Copy the records below exactly, from their first line through the line containing "[x=711, y=15]", including that line, and stop there.

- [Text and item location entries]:

<<<<

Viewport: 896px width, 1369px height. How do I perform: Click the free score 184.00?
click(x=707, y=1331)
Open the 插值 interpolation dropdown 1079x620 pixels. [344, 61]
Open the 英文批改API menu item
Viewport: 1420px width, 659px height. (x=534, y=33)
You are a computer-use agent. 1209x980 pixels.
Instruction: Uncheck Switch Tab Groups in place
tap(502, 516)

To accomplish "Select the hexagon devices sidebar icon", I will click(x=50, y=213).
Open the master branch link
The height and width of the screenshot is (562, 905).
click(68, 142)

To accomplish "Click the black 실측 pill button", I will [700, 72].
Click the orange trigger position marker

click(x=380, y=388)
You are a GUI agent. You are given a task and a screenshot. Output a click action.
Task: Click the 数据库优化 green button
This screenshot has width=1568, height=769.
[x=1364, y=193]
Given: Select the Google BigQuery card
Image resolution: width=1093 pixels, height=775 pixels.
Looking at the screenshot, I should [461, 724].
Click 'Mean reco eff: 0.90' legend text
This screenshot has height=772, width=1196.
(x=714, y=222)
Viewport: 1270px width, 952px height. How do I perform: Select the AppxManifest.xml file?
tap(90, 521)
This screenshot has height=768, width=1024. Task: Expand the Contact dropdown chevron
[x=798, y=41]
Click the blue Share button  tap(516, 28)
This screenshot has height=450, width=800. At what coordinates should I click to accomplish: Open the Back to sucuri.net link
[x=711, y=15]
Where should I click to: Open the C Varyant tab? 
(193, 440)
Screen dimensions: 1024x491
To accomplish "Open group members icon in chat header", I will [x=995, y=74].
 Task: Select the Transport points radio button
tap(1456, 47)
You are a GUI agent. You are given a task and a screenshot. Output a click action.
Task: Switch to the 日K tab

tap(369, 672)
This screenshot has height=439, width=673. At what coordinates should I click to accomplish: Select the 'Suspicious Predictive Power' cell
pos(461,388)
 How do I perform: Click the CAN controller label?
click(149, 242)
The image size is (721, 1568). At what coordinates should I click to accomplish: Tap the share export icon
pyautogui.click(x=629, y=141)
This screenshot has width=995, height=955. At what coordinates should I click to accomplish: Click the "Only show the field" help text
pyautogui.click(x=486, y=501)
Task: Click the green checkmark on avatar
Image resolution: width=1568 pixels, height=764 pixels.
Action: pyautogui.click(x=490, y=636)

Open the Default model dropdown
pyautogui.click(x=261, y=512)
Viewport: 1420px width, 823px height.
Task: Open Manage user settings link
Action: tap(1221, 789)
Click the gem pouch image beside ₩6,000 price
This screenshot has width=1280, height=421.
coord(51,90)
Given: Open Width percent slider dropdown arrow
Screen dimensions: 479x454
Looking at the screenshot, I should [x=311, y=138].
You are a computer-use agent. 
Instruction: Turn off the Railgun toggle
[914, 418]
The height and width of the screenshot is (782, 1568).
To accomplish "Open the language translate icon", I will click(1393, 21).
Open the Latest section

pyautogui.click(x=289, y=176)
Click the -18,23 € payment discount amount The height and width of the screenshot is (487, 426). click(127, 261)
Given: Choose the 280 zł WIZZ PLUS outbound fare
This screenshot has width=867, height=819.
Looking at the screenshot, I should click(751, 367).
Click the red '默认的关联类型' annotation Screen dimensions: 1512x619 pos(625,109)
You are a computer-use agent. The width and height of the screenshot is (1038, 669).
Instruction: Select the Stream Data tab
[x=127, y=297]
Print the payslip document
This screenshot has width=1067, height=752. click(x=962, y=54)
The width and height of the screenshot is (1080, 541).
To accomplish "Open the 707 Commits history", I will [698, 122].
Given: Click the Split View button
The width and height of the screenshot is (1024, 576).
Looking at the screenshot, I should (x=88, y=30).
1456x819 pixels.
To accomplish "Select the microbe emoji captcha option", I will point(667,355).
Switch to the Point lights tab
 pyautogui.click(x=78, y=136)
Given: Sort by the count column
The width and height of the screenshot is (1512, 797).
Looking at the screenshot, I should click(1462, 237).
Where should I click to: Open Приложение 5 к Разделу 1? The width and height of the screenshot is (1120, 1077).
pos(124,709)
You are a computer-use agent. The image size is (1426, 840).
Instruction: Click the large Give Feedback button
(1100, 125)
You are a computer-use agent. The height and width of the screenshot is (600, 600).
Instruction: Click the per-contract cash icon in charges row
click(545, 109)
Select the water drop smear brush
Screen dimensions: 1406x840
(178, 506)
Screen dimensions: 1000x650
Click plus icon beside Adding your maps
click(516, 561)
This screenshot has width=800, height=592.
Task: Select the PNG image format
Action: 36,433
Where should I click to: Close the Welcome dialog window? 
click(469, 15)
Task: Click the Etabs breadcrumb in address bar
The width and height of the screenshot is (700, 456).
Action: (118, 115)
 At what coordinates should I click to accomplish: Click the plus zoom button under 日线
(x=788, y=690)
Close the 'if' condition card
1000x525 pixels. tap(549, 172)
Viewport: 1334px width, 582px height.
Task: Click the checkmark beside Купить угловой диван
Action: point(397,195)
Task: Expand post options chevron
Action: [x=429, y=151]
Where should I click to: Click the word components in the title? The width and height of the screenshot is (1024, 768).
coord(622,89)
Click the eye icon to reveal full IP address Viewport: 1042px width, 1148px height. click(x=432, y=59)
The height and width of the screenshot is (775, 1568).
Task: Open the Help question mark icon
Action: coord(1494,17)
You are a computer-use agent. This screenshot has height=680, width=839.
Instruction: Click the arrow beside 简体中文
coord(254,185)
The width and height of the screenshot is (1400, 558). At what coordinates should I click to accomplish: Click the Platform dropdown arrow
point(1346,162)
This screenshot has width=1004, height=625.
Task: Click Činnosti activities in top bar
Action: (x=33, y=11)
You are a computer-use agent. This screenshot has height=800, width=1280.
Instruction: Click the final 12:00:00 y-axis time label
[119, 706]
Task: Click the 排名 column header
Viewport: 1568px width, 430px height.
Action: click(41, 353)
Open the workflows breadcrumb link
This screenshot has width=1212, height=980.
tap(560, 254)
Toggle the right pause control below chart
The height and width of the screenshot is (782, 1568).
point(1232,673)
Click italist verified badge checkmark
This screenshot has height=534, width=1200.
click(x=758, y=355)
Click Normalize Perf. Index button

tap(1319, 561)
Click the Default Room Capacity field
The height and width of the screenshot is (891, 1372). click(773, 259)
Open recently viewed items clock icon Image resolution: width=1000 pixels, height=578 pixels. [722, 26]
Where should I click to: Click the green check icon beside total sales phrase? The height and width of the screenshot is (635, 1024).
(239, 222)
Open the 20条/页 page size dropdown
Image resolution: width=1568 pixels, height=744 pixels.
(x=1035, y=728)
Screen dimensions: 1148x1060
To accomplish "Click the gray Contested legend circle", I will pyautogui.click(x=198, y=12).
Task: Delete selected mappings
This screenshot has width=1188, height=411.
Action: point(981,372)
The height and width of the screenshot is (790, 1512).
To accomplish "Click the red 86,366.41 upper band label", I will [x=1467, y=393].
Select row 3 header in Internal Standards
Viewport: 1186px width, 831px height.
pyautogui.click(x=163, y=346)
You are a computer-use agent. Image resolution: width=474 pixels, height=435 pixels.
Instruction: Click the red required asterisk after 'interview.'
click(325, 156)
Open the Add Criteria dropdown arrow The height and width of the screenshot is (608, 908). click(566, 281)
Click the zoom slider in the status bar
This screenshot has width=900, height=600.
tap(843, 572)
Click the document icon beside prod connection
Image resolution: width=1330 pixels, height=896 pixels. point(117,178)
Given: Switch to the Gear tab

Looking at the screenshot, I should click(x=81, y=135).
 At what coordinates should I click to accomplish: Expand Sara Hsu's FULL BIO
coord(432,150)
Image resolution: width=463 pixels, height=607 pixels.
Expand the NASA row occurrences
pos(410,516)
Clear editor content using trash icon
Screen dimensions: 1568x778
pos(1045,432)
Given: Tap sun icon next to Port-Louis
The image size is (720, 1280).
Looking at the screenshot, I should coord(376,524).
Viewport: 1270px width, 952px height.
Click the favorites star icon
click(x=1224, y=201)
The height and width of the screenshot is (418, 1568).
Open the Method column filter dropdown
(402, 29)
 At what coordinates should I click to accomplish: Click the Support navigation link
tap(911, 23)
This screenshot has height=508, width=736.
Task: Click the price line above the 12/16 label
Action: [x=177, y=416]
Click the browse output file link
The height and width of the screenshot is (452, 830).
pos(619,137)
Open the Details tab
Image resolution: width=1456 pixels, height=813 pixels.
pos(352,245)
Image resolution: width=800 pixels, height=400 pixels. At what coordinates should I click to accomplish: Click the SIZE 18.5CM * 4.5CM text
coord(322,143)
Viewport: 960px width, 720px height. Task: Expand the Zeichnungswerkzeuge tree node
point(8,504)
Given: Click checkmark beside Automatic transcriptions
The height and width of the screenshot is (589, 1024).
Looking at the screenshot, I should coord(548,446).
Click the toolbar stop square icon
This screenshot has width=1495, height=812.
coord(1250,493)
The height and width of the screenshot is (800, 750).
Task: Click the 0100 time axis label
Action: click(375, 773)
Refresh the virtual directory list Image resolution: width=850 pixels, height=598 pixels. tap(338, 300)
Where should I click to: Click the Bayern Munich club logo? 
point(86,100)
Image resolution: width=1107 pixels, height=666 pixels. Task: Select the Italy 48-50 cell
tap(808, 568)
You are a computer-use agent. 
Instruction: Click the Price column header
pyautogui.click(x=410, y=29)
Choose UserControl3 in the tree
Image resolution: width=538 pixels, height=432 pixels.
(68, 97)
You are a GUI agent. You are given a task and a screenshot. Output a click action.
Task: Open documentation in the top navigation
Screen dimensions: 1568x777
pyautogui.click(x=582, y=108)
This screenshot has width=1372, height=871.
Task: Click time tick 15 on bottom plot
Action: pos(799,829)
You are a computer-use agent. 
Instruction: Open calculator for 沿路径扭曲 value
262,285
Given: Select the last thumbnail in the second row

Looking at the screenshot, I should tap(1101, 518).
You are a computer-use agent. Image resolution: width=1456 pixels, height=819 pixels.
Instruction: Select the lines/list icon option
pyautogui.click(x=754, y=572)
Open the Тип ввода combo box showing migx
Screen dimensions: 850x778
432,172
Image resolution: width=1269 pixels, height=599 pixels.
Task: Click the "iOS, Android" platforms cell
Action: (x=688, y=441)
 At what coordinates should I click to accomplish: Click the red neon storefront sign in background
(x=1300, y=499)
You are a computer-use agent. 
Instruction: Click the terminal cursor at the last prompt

>>>>

- [Solution for this task]:
Viewport: 896px width, 1369px height. How do I perform: Click the free score 184.00?
click(x=707, y=1331)
Open the 插值 interpolation dropdown 1079x620 pixels. [344, 61]
Open the 英文批改API menu item
Viewport: 1420px width, 659px height. (x=534, y=33)
You are a computer-use agent. 1209x980 pixels.
Instruction: Uncheck Switch Tab Groups in place
tap(502, 516)

To accomplish "Select the hexagon devices sidebar icon", I will click(x=50, y=213).
Open the master branch link
The height and width of the screenshot is (562, 905).
click(68, 142)

To accomplish "Click the black 실측 pill button", I will [700, 72].
Click the orange trigger position marker

click(x=380, y=388)
You are a GUI agent. You are given a task and a screenshot. Output a click action.
Task: Click the 数据库优化 green button
This screenshot has width=1568, height=769.
[x=1364, y=193]
Given: Select the Google BigQuery card
Image resolution: width=1093 pixels, height=775 pixels.
Looking at the screenshot, I should [461, 724].
Click 'Mean reco eff: 0.90' legend text
This screenshot has height=772, width=1196.
(x=714, y=222)
Viewport: 1270px width, 952px height. How do I perform: Select the AppxManifest.xml file?
tap(90, 521)
This screenshot has height=768, width=1024. Task: Expand the Contact dropdown chevron
[x=798, y=41]
Click the blue Share button  tap(516, 28)
This screenshot has height=450, width=800. At what coordinates should I click to accomplish: Open the Back to sucuri.net link
[x=711, y=15]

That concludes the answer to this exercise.